Didn't find anything yet. Want something cheap, and around the 14" length. Most things are too short for good, even coverage, too long to fit in the cover I want to make, or just too damn expensive for a small light.

I'm thinking perhaps some small T5 bulbs, but I have to find ones that would work, and I'd rather have an electronic ballast on them (and would have to find T5 end caps).


----------



## dennis (Mar 1, 2004)

I was going t recommend T5 The 8w are about 12" long I think so with endcaps youshould be allset. Thisis the size that all glass and prefecto use for their 5.5 Gallon strip lights. You could probably find the sockets at a LFS if they have replacement parts. IF i get a chance I will check mine for you, just to see if they have them The bulbsa re only 5/8" across so it would be easy to fit a number of them in a littte hood


----------



## gnome (Jan 27, 2004)

Sorry I don't have any suggestions. I do think the T5's are great. I think of the difference between N-O's and PC's like SRL and digital. The latter may be more efficient and far more practical, but it loses that certain je ne said quoi - a richness in quality, I guess. Gets the job done but not the same...

This has little to do with your applications, but these are so cool:
http://www.petsupplyliquidator.com/htm/aprod_hood_al_lighthouse.htm
I know the double-bulb strip light is nothing new; All-Glass has been making them for a while. But I don't think they make them smaller than 24". The one shown in the link starts at 19" - perfect for a 10-gallon. It's too bad they don't make 16" ones. They'd be *great* on a 5.5-gallon tank, where light distribution is typically crummy with a single bulb.

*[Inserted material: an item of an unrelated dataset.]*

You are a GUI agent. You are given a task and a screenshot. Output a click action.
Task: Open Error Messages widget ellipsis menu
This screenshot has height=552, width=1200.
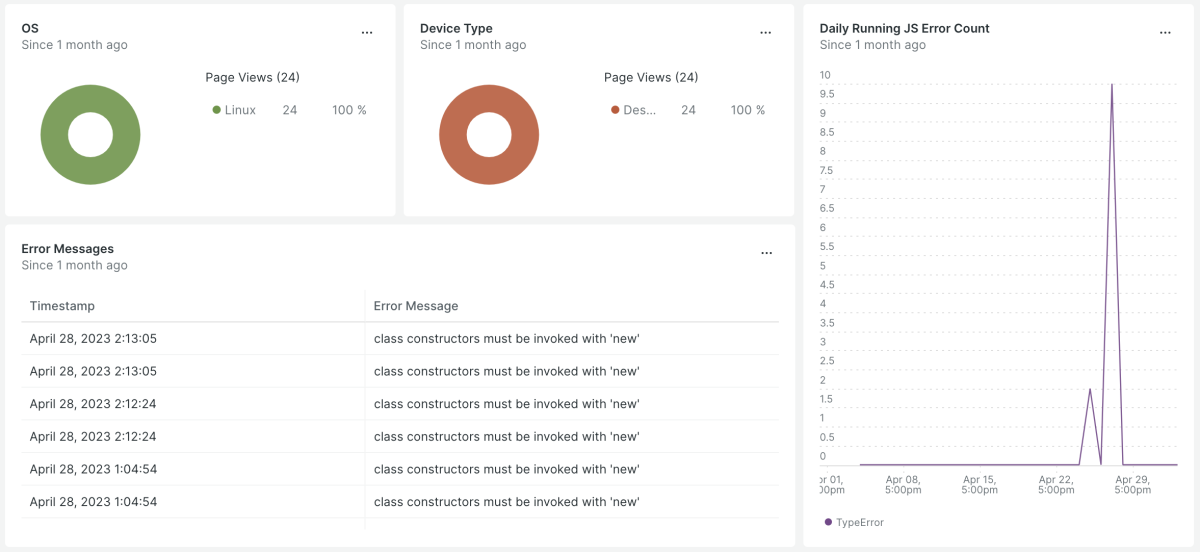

Well, I hope you find something that works to your satisfaction. When working with something so small, you find there are a lot of options, but none of them are truly ideal. Seems like you're big on DIY, which is always good. I can barely change a lightbulb without hurting myself. I look for the best finished product that I can *comfortably* afford.

Good luck!

-Naomi


----------



## gnome (Jan 27, 2004)

dennis said:


> I was going t recommend T5 The 8w are about 12" long I think so with endcaps youshould be allset. Thisis the size that all glass and prefecto use for their 5.5 Gallon strip lights. You could probably find the sockets at a LFS if they have replacement parts. IF i get a chance I will check mine for you, just to see if they have them The bulbsa re only 5/8" across so it would be easy to fit a number of them in a littte hood


Sorry - just nit-picking, here, but the All-Glass strip light for their 5.5-gallon tank is a 16" housing that holds a 15" 14W T8 bulb. The 12" 8W are indeed T5, but go on the 2.5-gallon tank. Minor details, I know...

-Naomi


----------



## dennis (Mar 1, 2004)

Do uh!

You are absolutely right Naomi. I was late and I was going by memory. My only thought was that one could easily fit 2 or 3 t5's over it, giving lots of light. Withthe newer popularity of t5 I am sure that there will start to be many more K and bulb choices as the bulbs progress.

Sorry about that, I hate it whan I give bad info. That never helps anybody.


----------



## Daemonfly (Mar 21, 2004)

Yeah, I thought of the T5s as I saw the box of them I had in the closet, then I remembered my old 6g Eclipse had the 8w one. Theres a few wattages above that I want to check out the sizes on. I'll probably just go with a staggered T5 setup. Atlantalightbulbs.com has the T5 end caps for just over $1.


----------